== Kutipan Pilihan ==
Tak Sanggup Kerja Kantoran di Jakarta, Putuskan Resign dan Tinggal di Cepu dengan Upah Empat Kali Lipat UMK Blora

Kerja di Blora jauh lebih untung timbang Jakarta. MOJOK.CO

ilustrasi - kemiskinan di Blora berkurang. (Ega Fansuri/Mojok.co)

Selama bertahun-tahun kerja di Jakarta sebagai pekerja kantoran, Arifin (30) mengaku tak betah. Hingga akhirnya memilih pulang ke kampung halamannya Cepu, Blora. Di sana, ia mengaku lebih damai dengan upah lebih besar.

***

Lulus dari SMK dan menganggur selama setahun, Arifin dipaksa merantau oleh kakaknya ke Jakarta untuk mencari kerja. Meski awalnya merasa berat hati, ia pun menuruti saran kakaknya ketimbang plonga-plongo di kampung halamannya, Blora.
===
== Kumpulan Data ==
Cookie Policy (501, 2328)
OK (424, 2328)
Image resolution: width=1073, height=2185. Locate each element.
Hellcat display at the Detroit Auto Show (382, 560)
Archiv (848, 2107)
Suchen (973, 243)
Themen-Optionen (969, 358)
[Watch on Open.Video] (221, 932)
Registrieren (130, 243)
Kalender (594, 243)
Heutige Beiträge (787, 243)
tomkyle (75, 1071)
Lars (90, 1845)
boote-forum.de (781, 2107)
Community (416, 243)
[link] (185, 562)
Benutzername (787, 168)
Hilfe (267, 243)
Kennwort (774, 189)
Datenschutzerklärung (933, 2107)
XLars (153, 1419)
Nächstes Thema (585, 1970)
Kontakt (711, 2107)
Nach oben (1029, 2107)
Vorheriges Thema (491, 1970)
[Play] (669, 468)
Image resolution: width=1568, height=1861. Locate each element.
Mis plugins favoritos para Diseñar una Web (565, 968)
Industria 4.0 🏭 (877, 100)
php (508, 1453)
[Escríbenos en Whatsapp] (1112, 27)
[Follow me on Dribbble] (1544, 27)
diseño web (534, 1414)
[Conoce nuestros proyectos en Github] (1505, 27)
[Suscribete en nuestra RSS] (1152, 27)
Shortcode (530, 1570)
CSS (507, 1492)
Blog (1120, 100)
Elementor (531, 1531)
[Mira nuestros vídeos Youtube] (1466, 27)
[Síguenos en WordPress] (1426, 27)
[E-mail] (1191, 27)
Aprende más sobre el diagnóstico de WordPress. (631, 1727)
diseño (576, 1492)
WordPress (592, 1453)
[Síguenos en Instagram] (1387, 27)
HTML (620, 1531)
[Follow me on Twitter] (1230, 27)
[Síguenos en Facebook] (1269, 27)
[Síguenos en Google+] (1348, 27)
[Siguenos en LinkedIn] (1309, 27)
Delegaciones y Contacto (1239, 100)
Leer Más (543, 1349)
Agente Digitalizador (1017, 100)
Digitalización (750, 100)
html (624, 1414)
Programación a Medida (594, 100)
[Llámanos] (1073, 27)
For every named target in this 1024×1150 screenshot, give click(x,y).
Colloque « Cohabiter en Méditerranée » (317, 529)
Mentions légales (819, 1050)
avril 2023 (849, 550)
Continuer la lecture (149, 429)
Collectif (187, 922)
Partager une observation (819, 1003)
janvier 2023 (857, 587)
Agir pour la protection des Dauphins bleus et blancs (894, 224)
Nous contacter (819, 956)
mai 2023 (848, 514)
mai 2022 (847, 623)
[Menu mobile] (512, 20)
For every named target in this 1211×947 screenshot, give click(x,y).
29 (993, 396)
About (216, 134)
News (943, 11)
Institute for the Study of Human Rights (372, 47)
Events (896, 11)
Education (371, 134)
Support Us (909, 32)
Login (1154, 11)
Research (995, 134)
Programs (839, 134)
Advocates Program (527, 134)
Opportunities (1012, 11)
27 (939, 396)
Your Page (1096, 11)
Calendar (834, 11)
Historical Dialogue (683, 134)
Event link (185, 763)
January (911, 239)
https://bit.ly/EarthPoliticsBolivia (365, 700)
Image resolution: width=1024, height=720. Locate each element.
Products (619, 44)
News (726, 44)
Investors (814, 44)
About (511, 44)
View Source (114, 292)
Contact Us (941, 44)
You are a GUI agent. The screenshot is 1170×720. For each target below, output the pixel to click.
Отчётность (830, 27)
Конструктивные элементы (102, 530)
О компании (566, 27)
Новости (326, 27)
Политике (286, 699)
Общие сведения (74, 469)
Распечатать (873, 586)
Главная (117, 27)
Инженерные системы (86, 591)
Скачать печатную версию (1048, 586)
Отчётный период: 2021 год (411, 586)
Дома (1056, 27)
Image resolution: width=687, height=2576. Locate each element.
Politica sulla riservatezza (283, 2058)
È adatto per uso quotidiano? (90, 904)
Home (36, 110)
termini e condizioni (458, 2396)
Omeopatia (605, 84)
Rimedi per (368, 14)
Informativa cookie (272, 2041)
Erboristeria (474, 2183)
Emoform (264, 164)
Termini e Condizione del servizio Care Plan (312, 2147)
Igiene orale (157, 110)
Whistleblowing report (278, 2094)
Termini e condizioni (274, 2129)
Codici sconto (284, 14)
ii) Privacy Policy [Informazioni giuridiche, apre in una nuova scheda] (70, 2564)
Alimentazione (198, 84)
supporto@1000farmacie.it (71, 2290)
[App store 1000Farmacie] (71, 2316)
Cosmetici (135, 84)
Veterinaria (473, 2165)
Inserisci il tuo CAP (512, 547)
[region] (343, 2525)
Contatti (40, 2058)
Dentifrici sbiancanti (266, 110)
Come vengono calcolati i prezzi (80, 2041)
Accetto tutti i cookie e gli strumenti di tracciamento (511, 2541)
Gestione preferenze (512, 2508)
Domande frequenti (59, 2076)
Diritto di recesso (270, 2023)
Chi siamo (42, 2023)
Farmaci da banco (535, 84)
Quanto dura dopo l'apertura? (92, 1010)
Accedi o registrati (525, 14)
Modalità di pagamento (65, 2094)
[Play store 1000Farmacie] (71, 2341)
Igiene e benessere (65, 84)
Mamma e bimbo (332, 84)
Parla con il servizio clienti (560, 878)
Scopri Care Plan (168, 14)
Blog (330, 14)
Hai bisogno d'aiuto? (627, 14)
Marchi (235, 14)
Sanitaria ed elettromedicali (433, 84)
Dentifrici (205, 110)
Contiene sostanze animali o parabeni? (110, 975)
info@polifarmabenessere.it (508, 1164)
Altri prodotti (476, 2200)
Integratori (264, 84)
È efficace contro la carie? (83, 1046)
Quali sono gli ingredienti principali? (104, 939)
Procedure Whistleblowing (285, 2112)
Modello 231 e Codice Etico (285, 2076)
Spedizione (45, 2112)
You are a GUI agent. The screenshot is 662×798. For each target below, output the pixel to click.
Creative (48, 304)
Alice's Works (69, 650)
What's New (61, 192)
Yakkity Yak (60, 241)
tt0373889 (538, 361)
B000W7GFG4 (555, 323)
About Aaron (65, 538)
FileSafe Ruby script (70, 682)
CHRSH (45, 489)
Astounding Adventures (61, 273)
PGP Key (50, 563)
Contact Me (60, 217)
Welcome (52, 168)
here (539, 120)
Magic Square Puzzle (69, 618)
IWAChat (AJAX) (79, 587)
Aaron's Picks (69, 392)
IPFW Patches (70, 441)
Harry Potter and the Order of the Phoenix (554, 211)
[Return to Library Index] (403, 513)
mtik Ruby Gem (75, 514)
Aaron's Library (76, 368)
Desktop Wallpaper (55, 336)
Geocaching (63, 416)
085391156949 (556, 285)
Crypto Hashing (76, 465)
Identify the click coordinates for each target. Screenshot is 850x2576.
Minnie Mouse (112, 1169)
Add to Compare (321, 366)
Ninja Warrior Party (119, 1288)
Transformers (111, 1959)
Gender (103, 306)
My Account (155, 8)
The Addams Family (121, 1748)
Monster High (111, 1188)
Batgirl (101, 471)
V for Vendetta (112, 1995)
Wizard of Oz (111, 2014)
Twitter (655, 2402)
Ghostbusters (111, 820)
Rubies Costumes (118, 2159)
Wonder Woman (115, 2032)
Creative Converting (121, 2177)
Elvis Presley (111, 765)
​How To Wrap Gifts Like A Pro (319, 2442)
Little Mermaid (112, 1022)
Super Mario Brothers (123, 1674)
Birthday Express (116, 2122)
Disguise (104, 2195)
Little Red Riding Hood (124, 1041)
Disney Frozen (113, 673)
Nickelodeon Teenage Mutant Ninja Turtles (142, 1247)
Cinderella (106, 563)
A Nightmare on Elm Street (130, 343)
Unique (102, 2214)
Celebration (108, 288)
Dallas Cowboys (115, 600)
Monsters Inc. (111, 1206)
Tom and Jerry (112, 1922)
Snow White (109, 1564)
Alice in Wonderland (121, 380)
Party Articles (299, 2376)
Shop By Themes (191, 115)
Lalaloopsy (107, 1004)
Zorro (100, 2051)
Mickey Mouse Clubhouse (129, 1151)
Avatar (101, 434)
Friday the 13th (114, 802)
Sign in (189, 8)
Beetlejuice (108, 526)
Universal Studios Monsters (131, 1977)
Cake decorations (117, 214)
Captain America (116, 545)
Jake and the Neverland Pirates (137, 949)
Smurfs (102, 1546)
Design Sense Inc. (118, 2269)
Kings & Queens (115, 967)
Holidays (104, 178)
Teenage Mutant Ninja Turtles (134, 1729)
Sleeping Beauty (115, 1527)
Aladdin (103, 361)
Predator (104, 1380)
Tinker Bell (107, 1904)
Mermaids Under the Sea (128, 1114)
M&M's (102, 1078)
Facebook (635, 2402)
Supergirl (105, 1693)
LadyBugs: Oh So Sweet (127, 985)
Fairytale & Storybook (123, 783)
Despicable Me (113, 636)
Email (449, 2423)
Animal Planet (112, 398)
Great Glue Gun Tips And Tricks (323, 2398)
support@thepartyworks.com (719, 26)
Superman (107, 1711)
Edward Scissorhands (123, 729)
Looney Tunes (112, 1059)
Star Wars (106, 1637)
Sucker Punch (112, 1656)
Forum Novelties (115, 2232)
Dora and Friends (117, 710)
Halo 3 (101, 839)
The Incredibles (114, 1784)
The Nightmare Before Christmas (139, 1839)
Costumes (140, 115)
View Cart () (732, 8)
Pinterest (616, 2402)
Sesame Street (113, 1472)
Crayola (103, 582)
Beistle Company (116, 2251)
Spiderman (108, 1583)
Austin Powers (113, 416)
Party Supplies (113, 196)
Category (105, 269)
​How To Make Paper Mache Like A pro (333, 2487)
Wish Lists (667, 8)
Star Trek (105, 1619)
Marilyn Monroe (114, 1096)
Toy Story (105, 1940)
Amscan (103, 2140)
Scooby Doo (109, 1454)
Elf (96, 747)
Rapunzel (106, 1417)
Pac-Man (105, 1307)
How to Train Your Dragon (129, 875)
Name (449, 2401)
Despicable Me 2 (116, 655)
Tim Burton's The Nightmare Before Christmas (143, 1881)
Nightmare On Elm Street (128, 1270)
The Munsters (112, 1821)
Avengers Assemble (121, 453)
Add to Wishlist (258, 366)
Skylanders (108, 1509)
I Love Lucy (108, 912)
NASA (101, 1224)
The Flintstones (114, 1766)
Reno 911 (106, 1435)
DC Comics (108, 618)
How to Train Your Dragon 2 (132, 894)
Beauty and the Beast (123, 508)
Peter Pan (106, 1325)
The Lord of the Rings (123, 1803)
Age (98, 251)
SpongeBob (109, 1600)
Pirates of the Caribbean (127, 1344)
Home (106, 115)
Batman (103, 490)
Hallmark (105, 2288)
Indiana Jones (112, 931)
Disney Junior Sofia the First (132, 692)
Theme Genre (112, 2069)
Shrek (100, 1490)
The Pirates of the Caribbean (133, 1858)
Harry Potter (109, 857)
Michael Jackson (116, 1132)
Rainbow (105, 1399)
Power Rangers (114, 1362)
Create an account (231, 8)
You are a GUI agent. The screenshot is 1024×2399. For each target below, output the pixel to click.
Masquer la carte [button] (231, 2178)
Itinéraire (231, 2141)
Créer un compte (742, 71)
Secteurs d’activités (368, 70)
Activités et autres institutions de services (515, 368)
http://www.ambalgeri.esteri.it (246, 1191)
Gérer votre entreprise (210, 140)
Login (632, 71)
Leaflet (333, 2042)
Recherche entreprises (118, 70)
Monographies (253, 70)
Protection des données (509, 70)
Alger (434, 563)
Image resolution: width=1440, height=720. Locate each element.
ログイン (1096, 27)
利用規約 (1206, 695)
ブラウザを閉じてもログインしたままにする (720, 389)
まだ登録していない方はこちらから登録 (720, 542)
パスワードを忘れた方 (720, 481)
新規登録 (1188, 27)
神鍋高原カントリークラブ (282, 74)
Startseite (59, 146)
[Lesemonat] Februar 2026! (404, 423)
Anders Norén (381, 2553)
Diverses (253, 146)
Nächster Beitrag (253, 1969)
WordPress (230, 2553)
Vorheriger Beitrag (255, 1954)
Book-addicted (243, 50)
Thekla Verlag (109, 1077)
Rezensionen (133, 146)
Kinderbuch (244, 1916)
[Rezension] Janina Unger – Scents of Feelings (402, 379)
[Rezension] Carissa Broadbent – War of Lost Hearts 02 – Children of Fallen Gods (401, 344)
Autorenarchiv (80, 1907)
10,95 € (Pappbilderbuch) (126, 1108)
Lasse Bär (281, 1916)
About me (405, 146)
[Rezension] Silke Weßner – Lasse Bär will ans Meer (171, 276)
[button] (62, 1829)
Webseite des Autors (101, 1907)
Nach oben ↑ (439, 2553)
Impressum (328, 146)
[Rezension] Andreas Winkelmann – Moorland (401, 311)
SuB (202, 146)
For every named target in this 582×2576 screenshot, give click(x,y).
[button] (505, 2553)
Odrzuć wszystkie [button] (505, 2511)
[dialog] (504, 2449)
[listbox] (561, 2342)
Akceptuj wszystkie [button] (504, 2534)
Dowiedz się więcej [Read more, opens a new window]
===
> Tujuan Latihan:
Menurut kutipan pilihan tentang Arifin, berapa lama ia menganggur setelah lulus dari SMK? Materi ini berasal dari sumber yang berbeda.

> Jawaban Soal:
Setahun.